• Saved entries
-------

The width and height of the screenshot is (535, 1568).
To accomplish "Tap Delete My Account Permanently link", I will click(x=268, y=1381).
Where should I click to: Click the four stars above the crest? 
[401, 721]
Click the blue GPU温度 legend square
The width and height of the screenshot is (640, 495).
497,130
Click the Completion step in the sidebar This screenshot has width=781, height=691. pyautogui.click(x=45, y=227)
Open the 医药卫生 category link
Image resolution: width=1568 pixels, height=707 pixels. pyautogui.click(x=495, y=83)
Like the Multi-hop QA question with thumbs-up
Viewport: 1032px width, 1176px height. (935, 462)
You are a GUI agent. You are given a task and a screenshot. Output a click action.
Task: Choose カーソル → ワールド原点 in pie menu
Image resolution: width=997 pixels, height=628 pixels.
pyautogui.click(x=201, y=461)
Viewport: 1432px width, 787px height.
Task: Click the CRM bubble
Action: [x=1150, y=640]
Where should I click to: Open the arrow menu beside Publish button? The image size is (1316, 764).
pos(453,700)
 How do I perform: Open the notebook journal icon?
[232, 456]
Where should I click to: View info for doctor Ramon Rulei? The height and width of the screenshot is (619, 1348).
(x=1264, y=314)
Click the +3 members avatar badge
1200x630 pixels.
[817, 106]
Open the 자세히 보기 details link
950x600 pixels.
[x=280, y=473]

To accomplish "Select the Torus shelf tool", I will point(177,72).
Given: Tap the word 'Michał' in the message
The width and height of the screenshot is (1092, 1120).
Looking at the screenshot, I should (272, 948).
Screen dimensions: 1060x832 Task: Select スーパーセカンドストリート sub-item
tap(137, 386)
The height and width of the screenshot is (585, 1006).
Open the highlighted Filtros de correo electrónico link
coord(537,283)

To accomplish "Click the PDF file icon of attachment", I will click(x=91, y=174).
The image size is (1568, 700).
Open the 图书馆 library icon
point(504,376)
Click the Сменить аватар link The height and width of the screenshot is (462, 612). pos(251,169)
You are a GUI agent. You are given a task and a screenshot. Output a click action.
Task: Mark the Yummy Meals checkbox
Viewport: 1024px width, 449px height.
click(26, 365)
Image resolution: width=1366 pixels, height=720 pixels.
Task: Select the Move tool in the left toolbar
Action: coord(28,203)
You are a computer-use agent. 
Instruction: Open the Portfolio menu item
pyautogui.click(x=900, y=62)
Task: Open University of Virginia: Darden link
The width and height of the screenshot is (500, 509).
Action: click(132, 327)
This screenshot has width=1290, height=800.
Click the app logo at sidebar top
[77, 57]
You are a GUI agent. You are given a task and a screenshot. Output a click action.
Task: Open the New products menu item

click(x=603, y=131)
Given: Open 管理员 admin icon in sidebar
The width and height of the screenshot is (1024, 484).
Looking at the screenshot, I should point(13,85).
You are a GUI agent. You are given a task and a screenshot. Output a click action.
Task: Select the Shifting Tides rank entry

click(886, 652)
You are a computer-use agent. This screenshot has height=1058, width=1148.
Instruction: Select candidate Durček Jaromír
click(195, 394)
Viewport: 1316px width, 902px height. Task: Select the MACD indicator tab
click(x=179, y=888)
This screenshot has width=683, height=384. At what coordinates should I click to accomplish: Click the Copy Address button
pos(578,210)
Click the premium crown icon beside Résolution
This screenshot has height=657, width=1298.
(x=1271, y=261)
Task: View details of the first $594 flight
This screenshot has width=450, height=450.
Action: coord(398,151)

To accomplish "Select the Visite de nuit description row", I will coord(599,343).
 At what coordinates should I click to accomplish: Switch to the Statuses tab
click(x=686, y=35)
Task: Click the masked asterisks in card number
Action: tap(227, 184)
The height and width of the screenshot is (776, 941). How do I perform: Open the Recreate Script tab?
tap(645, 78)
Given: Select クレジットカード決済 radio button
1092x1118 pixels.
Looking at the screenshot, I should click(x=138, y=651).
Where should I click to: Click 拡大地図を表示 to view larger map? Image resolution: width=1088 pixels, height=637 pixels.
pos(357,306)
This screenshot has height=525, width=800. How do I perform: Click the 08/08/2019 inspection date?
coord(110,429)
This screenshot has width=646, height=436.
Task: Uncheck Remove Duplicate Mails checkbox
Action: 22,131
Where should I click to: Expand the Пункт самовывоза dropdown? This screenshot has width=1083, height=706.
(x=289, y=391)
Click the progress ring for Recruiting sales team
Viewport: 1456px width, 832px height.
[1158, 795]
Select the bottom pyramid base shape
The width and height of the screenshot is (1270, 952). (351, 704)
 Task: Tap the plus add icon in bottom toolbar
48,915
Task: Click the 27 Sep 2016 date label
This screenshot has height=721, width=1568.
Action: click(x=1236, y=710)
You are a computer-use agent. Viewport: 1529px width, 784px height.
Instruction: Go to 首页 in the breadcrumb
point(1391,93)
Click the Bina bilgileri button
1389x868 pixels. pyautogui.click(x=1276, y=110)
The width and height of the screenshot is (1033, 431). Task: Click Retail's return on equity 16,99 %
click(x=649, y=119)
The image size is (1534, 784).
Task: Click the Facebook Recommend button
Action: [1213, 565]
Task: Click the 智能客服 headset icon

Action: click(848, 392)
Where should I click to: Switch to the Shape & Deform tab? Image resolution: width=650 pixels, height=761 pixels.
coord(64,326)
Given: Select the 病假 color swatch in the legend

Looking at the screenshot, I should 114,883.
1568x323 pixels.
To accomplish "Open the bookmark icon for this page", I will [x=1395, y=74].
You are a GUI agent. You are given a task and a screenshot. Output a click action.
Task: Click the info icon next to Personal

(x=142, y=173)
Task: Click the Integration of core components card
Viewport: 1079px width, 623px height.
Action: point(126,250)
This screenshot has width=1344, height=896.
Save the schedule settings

-------

• What you have to do
Give the data again, exactly as it stands.

• Response box
The width and height of the screenshot is (535, 1568).
To accomplish "Tap Delete My Account Permanently link", I will click(x=268, y=1381).
Where should I click to: Click the four stars above the crest? 
[401, 721]
Click the blue GPU温度 legend square
The width and height of the screenshot is (640, 495).
497,130
Click the Completion step in the sidebar This screenshot has width=781, height=691. pyautogui.click(x=45, y=227)
Open the 医药卫生 category link
Image resolution: width=1568 pixels, height=707 pixels. pyautogui.click(x=495, y=83)
Like the Multi-hop QA question with thumbs-up
Viewport: 1032px width, 1176px height. (935, 462)
You are a GUI agent. You are given a task and a screenshot. Output a click action.
Task: Choose カーソル → ワールド原点 in pie menu
Image resolution: width=997 pixels, height=628 pixels.
pyautogui.click(x=201, y=461)
Viewport: 1432px width, 787px height.
Task: Click the CRM bubble
Action: [x=1150, y=640]
Where should I click to: Open the arrow menu beside Publish button? The image size is (1316, 764).
pos(453,700)
 How do I perform: Open the notebook journal icon?
[232, 456]
Where should I click to: View info for doctor Ramon Rulei? The height and width of the screenshot is (619, 1348).
(x=1264, y=314)
Click the +3 members avatar badge
1200x630 pixels.
[817, 106]
Open the 자세히 보기 details link
950x600 pixels.
[x=280, y=473]

To accomplish "Select the Torus shelf tool", I will point(177,72).
Given: Tap the word 'Michał' in the message
The width and height of the screenshot is (1092, 1120).
Looking at the screenshot, I should (272, 948).
Screen dimensions: 1060x832 Task: Select スーパーセカンドストリート sub-item
tap(137, 386)
The height and width of the screenshot is (585, 1006).
Open the highlighted Filtros de correo electrónico link
coord(537,283)

To accomplish "Click the PDF file icon of attachment", I will click(x=91, y=174).
The image size is (1568, 700).
Open the 图书馆 library icon
point(504,376)
Click the Сменить аватар link The height and width of the screenshot is (462, 612). pos(251,169)
You are a GUI agent. You are given a task and a screenshot. Output a click action.
Task: Mark the Yummy Meals checkbox
Viewport: 1024px width, 449px height.
click(26, 365)
Image resolution: width=1366 pixels, height=720 pixels.
Task: Select the Move tool in the left toolbar
Action: coord(28,203)
You are a computer-use agent. 
Instruction: Open the Portfolio menu item
pyautogui.click(x=900, y=62)
Task: Open University of Virginia: Darden link
The width and height of the screenshot is (500, 509).
Action: click(132, 327)
This screenshot has width=1290, height=800.
Click the app logo at sidebar top
[77, 57]
You are a GUI agent. You are given a task and a screenshot. Output a click action.
Task: Open the New products menu item

click(x=603, y=131)
Given: Open 管理员 admin icon in sidebar
The width and height of the screenshot is (1024, 484).
Looking at the screenshot, I should point(13,85).
You are a GUI agent. You are given a task and a screenshot. Output a click action.
Task: Select the Shifting Tides rank entry

click(886, 652)
You are a computer-use agent. This screenshot has height=1058, width=1148.
Instruction: Select candidate Durček Jaromír
click(195, 394)
Viewport: 1316px width, 902px height. Task: Select the MACD indicator tab
click(x=179, y=888)
This screenshot has width=683, height=384. At what coordinates should I click to accomplish: Click the Copy Address button
pos(578,210)
Click the premium crown icon beside Résolution
This screenshot has height=657, width=1298.
(x=1271, y=261)
Task: View details of the first $594 flight
This screenshot has width=450, height=450.
Action: coord(398,151)

To accomplish "Select the Visite de nuit description row", I will coord(599,343).
 At what coordinates should I click to accomplish: Switch to the Statuses tab
click(x=686, y=35)
Task: Click the masked asterisks in card number
Action: tap(227, 184)
The height and width of the screenshot is (776, 941). How do I perform: Open the Recreate Script tab?
tap(645, 78)
Given: Select クレジットカード決済 radio button
1092x1118 pixels.
Looking at the screenshot, I should click(x=138, y=651).
Where should I click to: Click 拡大地図を表示 to view larger map? Image resolution: width=1088 pixels, height=637 pixels.
pos(357,306)
This screenshot has height=525, width=800. How do I perform: Click the 08/08/2019 inspection date?
coord(110,429)
This screenshot has width=646, height=436.
Task: Uncheck Remove Duplicate Mails checkbox
Action: 22,131
Where should I click to: Expand the Пункт самовывоза dropdown? This screenshot has width=1083, height=706.
(x=289, y=391)
Click the progress ring for Recruiting sales team
Viewport: 1456px width, 832px height.
[1158, 795]
Select the bottom pyramid base shape
The width and height of the screenshot is (1270, 952). (351, 704)
 Task: Tap the plus add icon in bottom toolbar
48,915
Task: Click the 27 Sep 2016 date label
This screenshot has height=721, width=1568.
Action: click(x=1236, y=710)
You are a computer-use agent. Viewport: 1529px width, 784px height.
Instruction: Go to 首页 in the breadcrumb
point(1391,93)
Click the Bina bilgileri button
1389x868 pixels. pyautogui.click(x=1276, y=110)
The width and height of the screenshot is (1033, 431). Task: Click Retail's return on equity 16,99 %
click(x=649, y=119)
The image size is (1534, 784).
Task: Click the Facebook Recommend button
Action: [1213, 565]
Task: Click the 智能客服 headset icon

Action: click(848, 392)
Where should I click to: Switch to the Shape & Deform tab? Image resolution: width=650 pixels, height=761 pixels.
coord(64,326)
Given: Select the 病假 color swatch in the legend

Looking at the screenshot, I should 114,883.
1568x323 pixels.
To accomplish "Open the bookmark icon for this page", I will [x=1395, y=74].
You are a GUI agent. You are given a task and a screenshot. Output a click action.
Task: Click the info icon next to Personal

(x=142, y=173)
Task: Click the Integration of core components card
Viewport: 1079px width, 623px height.
Action: point(126,250)
This screenshot has width=1344, height=896.
Save the schedule settings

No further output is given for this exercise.